Visit the author on Serious Eats, Twitter, and Instagram, or on tour.

12 Comments on “The Big Idea: Stella Parks”

  1. Oh Yum! This takes me back to the Tasty Freeze chocolate shake – I don’t think it was actually called a shake, and maybe it tasted a little bit like Wendy’s Frosties. There’s a whole story there, but I won’t bore you with it. Just know that one short blog took me right back to the beginning of my memory. it may be junk food, but it’s very much a part of my life.

  2. I was going to come back to add a comment on the ARC discussion a few days ago because I heard Stella Parks on MarketPlace last night. I’ve usually no interested in reading cookbooks but the stories of how these foods came to be could be very interesting.

  3. Cool…makes me want to go hunt down one my old favorites…the Mallo Cup…official candy bar of Altoona, Pa. (…suck on it Hershey!).

  4. You had me at “Fig Newtons”.

    Since I already bookmarked Stella’s recipe at SeriousEats, I should just buy the book.

  5. As a Gilligan’s Island fan, I always wanted to try a coconut cream pie as a kid, but for some reason that dream came true. But there’s a recipe for it in this book, so I’m going to get it just for that. And the Nutter Butter cookies.
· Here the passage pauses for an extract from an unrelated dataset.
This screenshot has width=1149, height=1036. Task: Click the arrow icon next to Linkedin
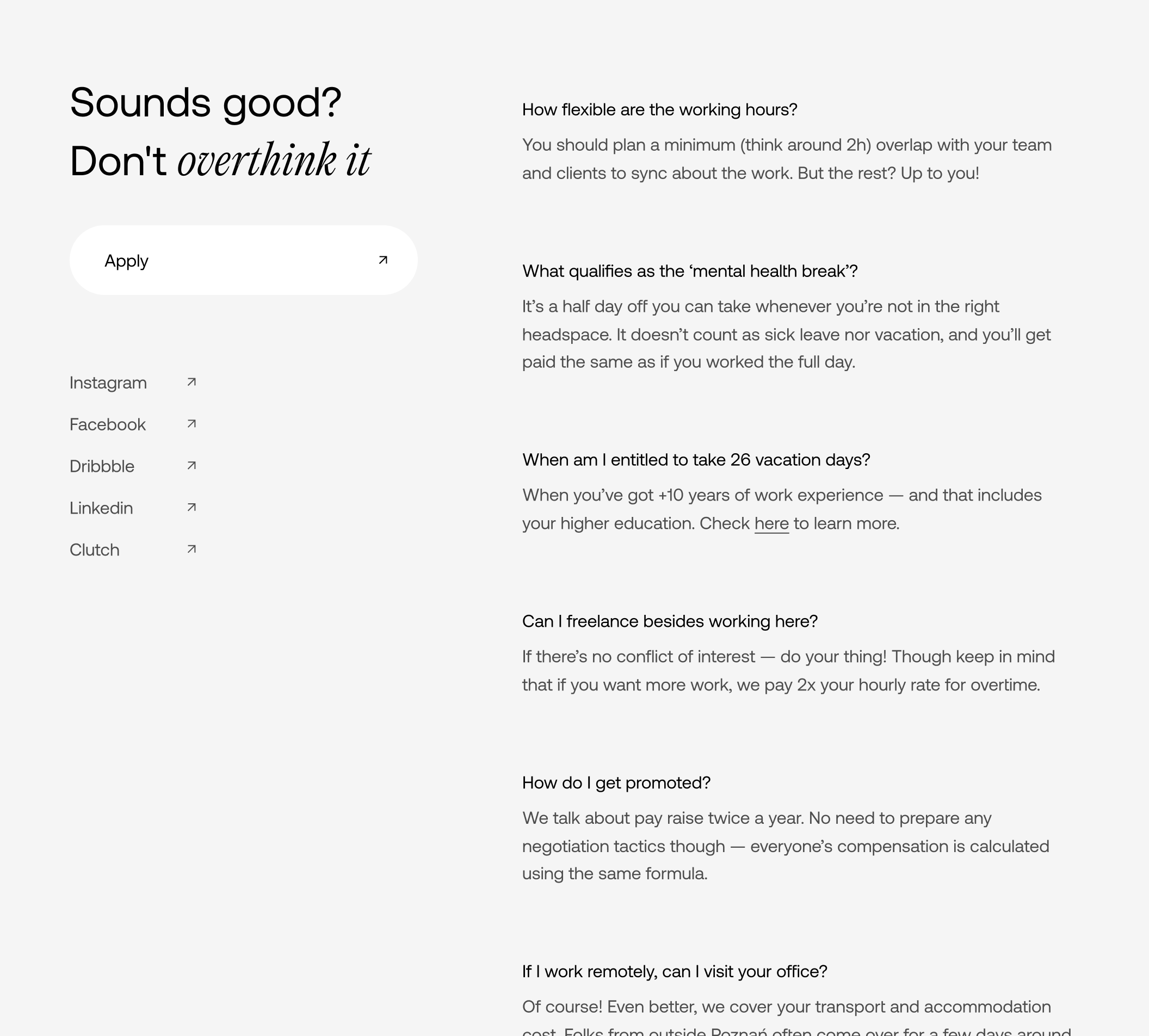click(x=191, y=507)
  6. I suppose this should be sad, but I’ve been disappointed so many times tasting the treats of my childhood, that I no longer feel much nostalgia. Too many such treats, of course, were rather awful, even back then. I remember nearly flavorless Yankee Doodle cupcakes and the weird waxy fillings in most Hostess and Drake products. There was the fake buttery taste of most store bought cookies and the overly intense synthetic flavor of anything supposedly fruit flavored. Was chocolate milk as bad as I remembered? Do I really want to know?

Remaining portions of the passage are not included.